[Entries taken from a collection]
——
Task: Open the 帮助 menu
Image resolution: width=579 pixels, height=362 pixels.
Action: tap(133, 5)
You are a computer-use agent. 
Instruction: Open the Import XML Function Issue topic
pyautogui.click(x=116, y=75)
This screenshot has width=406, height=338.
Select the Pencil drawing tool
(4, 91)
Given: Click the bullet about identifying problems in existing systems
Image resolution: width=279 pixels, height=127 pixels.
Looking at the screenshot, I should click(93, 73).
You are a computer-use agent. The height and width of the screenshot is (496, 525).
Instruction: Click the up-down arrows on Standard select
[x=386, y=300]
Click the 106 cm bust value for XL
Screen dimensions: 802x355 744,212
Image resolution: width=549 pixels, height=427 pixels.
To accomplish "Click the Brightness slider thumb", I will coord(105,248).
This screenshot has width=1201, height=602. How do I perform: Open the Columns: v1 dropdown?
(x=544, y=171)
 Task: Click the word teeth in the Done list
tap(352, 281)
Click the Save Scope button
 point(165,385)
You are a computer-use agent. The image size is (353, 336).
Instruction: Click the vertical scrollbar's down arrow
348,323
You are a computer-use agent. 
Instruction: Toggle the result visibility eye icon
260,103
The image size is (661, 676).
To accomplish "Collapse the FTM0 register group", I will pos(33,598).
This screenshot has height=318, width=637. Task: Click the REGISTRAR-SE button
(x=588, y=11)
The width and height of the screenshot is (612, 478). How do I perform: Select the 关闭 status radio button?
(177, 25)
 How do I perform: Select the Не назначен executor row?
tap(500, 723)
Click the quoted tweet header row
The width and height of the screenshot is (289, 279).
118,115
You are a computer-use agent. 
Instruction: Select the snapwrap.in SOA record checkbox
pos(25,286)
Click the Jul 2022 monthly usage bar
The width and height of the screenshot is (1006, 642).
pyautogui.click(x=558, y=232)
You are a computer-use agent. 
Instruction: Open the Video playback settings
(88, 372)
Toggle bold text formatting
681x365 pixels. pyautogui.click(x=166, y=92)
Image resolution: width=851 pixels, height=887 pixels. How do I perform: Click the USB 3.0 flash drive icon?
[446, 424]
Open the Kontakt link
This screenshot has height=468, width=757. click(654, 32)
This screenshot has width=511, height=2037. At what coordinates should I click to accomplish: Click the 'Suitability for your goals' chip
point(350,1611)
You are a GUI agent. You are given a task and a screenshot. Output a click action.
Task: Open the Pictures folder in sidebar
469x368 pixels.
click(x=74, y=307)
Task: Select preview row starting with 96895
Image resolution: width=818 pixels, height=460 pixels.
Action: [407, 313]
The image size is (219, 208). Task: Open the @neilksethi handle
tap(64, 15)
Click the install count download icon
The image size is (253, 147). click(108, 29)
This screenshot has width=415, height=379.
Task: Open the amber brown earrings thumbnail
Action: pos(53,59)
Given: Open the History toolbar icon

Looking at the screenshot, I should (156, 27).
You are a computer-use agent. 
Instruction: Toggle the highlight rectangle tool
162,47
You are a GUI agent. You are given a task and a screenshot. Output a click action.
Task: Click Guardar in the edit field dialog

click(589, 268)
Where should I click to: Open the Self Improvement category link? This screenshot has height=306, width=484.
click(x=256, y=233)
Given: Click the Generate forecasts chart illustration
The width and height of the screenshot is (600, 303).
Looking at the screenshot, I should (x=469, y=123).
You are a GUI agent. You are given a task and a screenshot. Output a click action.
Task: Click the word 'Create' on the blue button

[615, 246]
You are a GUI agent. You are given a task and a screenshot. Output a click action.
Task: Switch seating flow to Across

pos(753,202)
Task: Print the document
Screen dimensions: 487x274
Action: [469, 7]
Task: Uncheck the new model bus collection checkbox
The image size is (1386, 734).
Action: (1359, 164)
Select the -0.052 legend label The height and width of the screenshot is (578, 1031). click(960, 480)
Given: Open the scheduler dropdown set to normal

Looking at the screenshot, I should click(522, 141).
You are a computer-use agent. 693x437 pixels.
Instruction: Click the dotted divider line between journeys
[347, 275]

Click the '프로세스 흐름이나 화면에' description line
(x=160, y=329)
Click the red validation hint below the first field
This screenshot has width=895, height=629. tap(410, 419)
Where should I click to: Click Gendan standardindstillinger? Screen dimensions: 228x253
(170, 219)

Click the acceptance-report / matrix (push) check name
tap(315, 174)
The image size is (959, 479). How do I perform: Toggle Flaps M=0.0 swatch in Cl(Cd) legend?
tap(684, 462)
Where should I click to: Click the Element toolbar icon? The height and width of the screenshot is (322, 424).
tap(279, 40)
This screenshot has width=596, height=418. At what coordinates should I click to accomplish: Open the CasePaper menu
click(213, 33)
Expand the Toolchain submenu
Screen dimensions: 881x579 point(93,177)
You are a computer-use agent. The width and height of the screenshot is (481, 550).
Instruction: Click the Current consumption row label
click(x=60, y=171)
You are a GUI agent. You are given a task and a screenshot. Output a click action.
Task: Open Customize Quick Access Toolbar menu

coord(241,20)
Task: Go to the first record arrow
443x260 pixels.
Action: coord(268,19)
——
- _Work required_: The answer is the run of lines above from the line containing "This screenshot has width=1201, height=602." through the line containing "The image size is (661, 676).", copied exactly and alone.

- _Exercise output_:
This screenshot has width=1201, height=602. How do I perform: Open the Columns: v1 dropdown?
(x=544, y=171)
 Task: Click the word teeth in the Done list
tap(352, 281)
Click the Save Scope button
 point(165,385)
You are a computer-use agent. The image size is (353, 336).
Instruction: Click the vertical scrollbar's down arrow
348,323
You are a computer-use agent. 
Instruction: Toggle the result visibility eye icon
260,103
The image size is (661, 676).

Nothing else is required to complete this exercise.